I walked myself and my soda out through the garage and toward the red shed and to the left. Wasn’t sure where to go from there, I was looking off in the distance for some indication. Then I noticed very close the small rusty red patch of concrete. Oh, there it is, right there. Much smaller than I expected—maybe 20 feet long. I walked around it and took pictures and was wholly unimpressed. The only thing that impressed me was the VORTAC out across the field—obviously the location of the arrow had stood the test of time, even if its size brought into question its original usefulness. When I was done, I popped back in the café and told the woman she was right, not much to see, but I was much obliged. I use that term “much obliged” much more as a Texan than I ever have before. Part of my cultural camouflage?

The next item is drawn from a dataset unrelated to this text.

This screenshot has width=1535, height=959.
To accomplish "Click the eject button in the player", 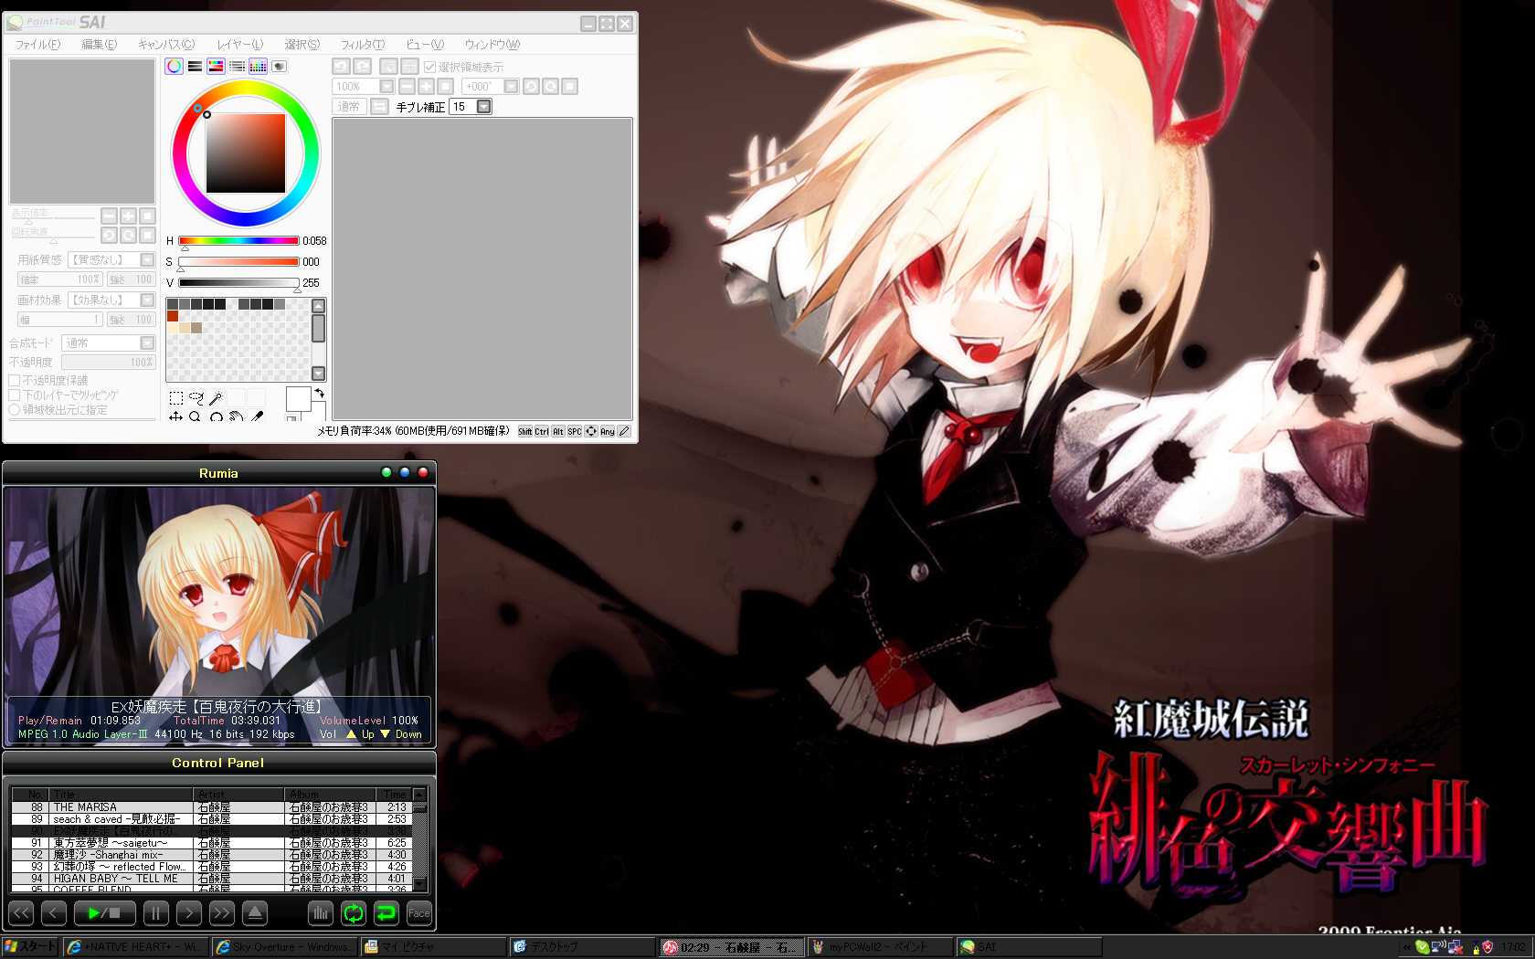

Then I drove the thirty miles or so up the road to where I hoped I’d find the next arrow, the Hudspeth arrow. Behind the W, that was my sign. I drove and drove, past where I thought it might be, unable to plug it into my phone map due to lack of anything resembling a signal. Finally I came to the sign for the Double U Ranch. Oh, Double U, of course. But what did “behind the Double U” mean? I figured I must be close, so I drove up and down a ten mile section of highway a couple of times looking for clues. I had a print-out of the arrow and immediate surroundings, but the road looked the same for miles. Across the road from my arrow, in the print-out, I could see the lines of the power line road and another dirt road that crossed it. But nowhere on the landscape could I find a similar pattern.

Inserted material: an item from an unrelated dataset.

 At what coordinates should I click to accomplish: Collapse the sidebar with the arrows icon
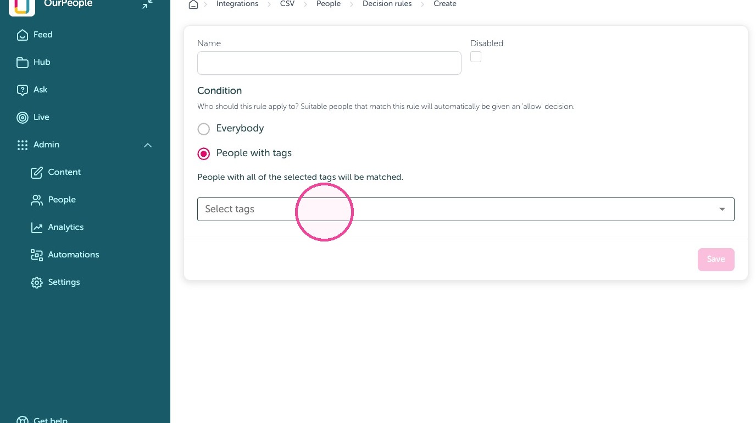(x=147, y=4)
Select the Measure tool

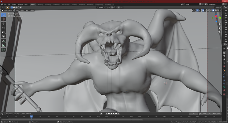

Finally I drove back to the pull-off to the Double U, assuming I'd misunderstood the "behind" part of the woman's statement--but obviously right about the Double U. I zoomed in to the map on my phone that showed me blinking. I zoomed in so far, and obviously that map signal was working, that I suddenly was faced with the same road pattern as I saw on my print-out. I was practically sitting on the arrow, according to the similarities between what I saw on my phone map and what was shown on the print-out. I turned out and drove maybe a mile, mile and a half, down the road, realized I’d overshot the arrow, turned around and pulled over. As soon as I was next to it, it was very easy to see—not more than a few steps beyond the right-of-way fence. I parked the car and walked over to it. Even though I could easily take good pictures, I felt the need to crawl through the barb-wire fence and stand on it and walk all around it. Nearly identical to the first: crumbling concrete in a faded rusty red color, three sections, pointing east. I took some pictures and then headed home.


The long, lovely, lonely drive back to Marfa gave me plenty of time to consider the intention of the arrows, the night flights of mail planes, the folly. And why are they still there after all these years. The woman’s question: why am I interested in the arrow? My question back: why have you kept it? What is the arrow’s story? I’ll give it this much: it’s steadfast in its direction. More than I can say for myself. I go south 14 hours, I go north 14 hours. The wind blew tumbleweeds into my car from the west. The meteorite shot east to southwest. The surprised coyote on the road ran straight ahead along the center line an unnaturally long time before turning left and ducking into the shrubbery around the cattle pen, looking back at me. And somewhere I was dazzled, and I don’t know which direction it came from or how to hold it. I’m just out on the highway looking for signs.